TASK STATEMENT: Put the lines below into a numbered list, leaving out any blank lines.

DATASET RECORDS:
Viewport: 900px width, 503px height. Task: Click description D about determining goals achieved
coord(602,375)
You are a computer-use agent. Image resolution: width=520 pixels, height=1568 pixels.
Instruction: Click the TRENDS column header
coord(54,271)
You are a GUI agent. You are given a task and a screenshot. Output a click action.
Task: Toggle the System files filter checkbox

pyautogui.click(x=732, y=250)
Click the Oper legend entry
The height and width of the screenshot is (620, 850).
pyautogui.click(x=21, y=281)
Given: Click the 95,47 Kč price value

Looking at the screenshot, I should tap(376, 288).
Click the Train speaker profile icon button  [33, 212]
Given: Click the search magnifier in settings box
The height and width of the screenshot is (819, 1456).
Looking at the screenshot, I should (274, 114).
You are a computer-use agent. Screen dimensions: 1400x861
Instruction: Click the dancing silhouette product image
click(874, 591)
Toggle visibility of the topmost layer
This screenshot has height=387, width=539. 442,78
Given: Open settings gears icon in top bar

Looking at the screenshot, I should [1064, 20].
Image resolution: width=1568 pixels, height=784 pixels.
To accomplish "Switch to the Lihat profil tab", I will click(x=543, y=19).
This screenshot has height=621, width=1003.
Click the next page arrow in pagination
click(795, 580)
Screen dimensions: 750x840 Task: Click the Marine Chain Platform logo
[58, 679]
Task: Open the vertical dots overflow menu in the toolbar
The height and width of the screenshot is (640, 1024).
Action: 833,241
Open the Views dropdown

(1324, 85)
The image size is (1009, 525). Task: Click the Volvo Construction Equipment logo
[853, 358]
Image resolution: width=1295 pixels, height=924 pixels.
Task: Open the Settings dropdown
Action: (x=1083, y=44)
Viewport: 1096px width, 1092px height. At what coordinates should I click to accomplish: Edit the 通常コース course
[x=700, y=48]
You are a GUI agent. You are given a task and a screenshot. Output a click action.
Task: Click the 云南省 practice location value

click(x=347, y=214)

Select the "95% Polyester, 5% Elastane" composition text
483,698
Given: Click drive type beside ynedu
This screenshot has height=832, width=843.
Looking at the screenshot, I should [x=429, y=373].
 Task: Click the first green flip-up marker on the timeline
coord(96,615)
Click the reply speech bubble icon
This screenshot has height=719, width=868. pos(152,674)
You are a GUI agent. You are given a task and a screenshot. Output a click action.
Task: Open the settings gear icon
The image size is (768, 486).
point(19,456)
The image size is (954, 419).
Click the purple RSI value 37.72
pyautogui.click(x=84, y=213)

WRITTEN ANSWER:
1. Viewport: 900px width, 503px height. Task: Click description D about determining goals achieved
2. coord(602,375)
3. You are a computer-use agent. Image resolution: width=520 pixels, height=1568 pixels.
4. Instruction: Click the TRENDS column header
5. coord(54,271)
6. You are a GUI agent. You are given a task and a screenshot. Output a click action.
7. Task: Toggle the System files filter checkbox
8. pyautogui.click(x=732, y=250)
9. Click the Oper legend entry
10. The height and width of the screenshot is (620, 850).
11. pyautogui.click(x=21, y=281)
12. Given: Click the 95,47 Kč price value
13. Looking at the screenshot, I should tap(376, 288).
14. Click the Train speaker profile icon button  [33, 212]
15. Given: Click the search magnifier in settings box
16. The height and width of the screenshot is (819, 1456).
17. Looking at the screenshot, I should (274, 114).
18. You are a computer-use agent. Screen dimensions: 1400x861
19. Instruction: Click the dancing silhouette product image
20. click(874, 591)
21. Toggle visibility of the topmost layer
22. This screenshot has height=387, width=539. 442,78
23. Given: Open settings gears icon in top bar
24. Looking at the screenshot, I should [1064, 20].
25. Image resolution: width=1568 pixels, height=784 pixels.
26. To accomplish "Switch to the Lihat profil tab", I will click(x=543, y=19).
27. This screenshot has height=621, width=1003.
28. Click the next page arrow in pagination
29. click(795, 580)
30. Screen dimensions: 750x840 Task: Click the Marine Chain Platform logo
31. [58, 679]
32. Task: Open the vertical dots overflow menu in the toolbar
33. The height and width of the screenshot is (640, 1024).
34. Action: 833,241
35. Open the Views dropdown
36. (1324, 85)
37. The image size is (1009, 525). Task: Click the Volvo Construction Equipment logo
38. [853, 358]
39. Image resolution: width=1295 pixels, height=924 pixels.
40. Task: Open the Settings dropdown
41. Action: (x=1083, y=44)
42. Viewport: 1096px width, 1092px height. At what coordinates should I click to accomplish: Edit the 通常コース course
43. [x=700, y=48]
44. You are a GUI agent. You are given a task and a screenshot. Output a click action.
45. Task: Click the 云南省 practice location value
46. click(x=347, y=214)
47. Select the "95% Polyester, 5% Elastane" composition text
48. 483,698
49. Given: Click drive type beside ynedu
50. This screenshot has height=832, width=843.
51. Looking at the screenshot, I should [x=429, y=373].
52.  Task: Click the first green flip-up marker on the timeline
53. coord(96,615)
54. Click the reply speech bubble icon
55. This screenshot has height=719, width=868. pos(152,674)
56. You are a GUI agent. You are given a task and a screenshot. Output a click action.
57. Task: Open the settings gear icon
58. The image size is (768, 486).
59. point(19,456)
60. The image size is (954, 419).
61. Click the purple RSI value 37.72
62. pyautogui.click(x=84, y=213)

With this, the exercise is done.